Excerpt to read ▸
Begin

You might want to read the historical appendices I wrote 15 years ago in:

  http://www.catb.org/~esr/halloween/halloween9.html#decline_and_fall

See also our response to paragraphs 43 (on the 86open project) and 47 (on the
Intel Binary Compatibility Standard):

  http://www.catb.org/~esr/halloween/halloween9.html#id2854686

Alas, you have to use archive.org to fish up http://www.telly.org/86open/ these
days.

I.E. I have great interest in computer history. I do not understand how what you
are saying is relevant in this context.

> both the BSD camp and AT&T implemented
> O_NDELAY, but differently.  POSIX standardized the BSD behavior and EWOULDBLOCK
> with it as O_NONBLOCK to solve the symbol collision.

Posix 1 came out in 1988. Linux came out in 1991. I am asking what Linux does.

> There is also the FIONBIO ioctl that is still around because of this, in SysV,
> FIONBIO worked on file descriptors that were not backed by a stream, while
> O_NDELAY was used with streams.  POSIX of course ensured that O_NONBLOCK worked
> for *all* cases.

The code I posted is using F_GETFL and F_SETFL to modify the file descriptor
flags. Linux has never had streams, and explicitly rejected an implementation of
them when it was offered many years ago.

>> The code I posted fed the nonblock to open() and then immediately took it off
>> the resulting file descriptor, so only the behavior change to open itself would
>> be relevant.
> 
> On a system where O_NDELAY and O_NONBLOCK are the same,

Linux 0.0.1 and newer.

> the behavior change of
> course results in the file descriptor becoming blocking.

I did not ask about O_NDELAY. I always assumed it's a synonym for O_NONBLOCK
because the last time it was anything else I was still using I was using a
commodore amiga.

>> I was wondering A) what the open() behavior change actually was, B) if the
>> behavior change was purely historic (either not applying to current kernels, or
>> not applying to any drivers still in modern use), which is why I was trying to
>> read the kernel source for where this flag is used internally (and finding too
>> many occurrences in too many drivers to wade through just then).

End

Data supplied ▸
Begin

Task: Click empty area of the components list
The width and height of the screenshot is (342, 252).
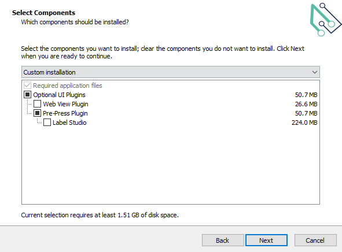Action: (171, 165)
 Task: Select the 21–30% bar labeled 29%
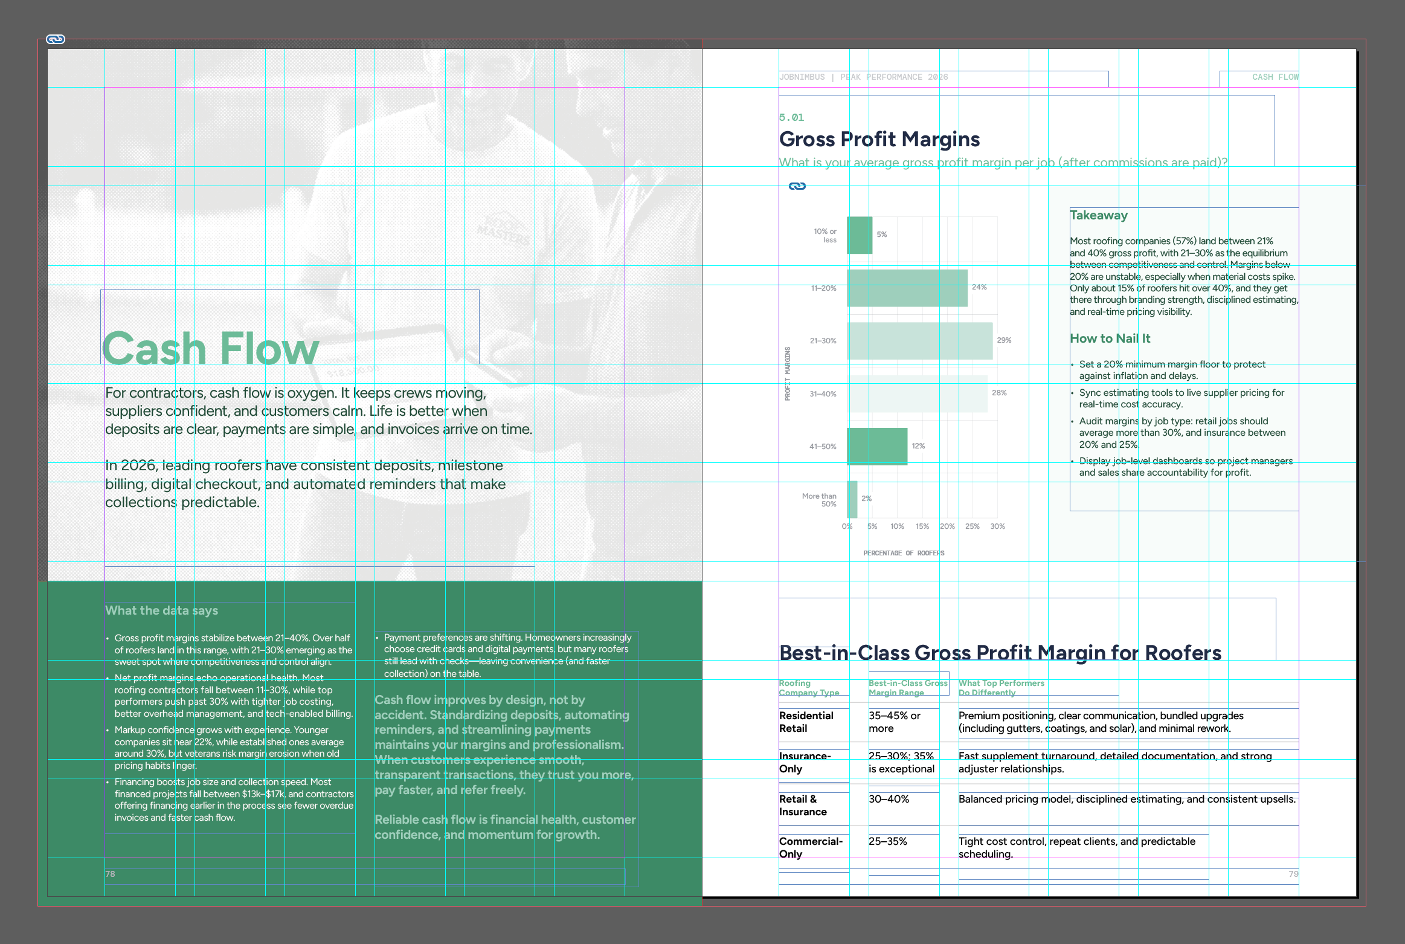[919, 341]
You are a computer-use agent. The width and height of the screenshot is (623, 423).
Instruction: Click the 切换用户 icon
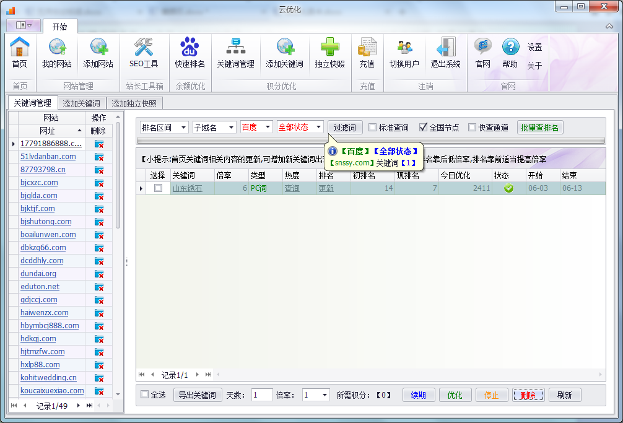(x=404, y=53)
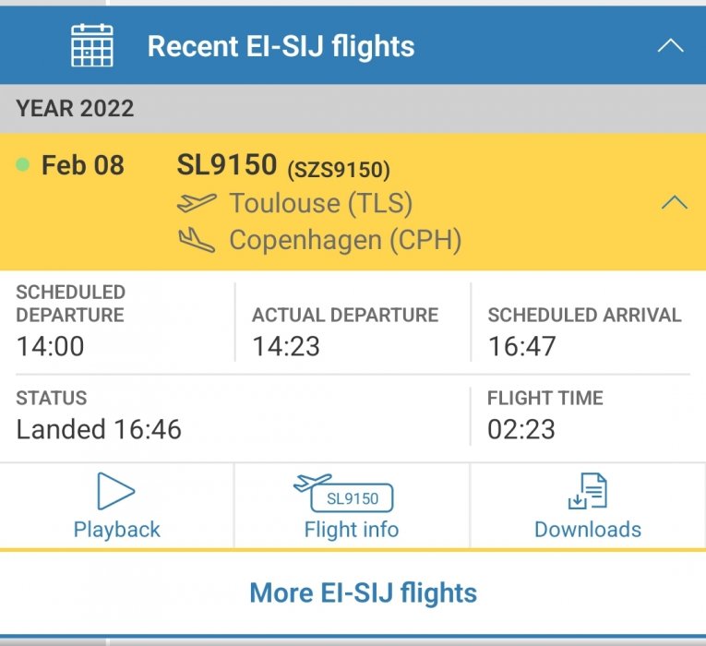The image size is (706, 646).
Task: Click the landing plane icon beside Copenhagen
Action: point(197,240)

End

Aim of the exercise ▸
In the excerpt about the O_NONBLOCK flag, what two operations does the posted code use to modify the file descriptor flags?

Written answer ▸
F_GETFL and F_SETFL.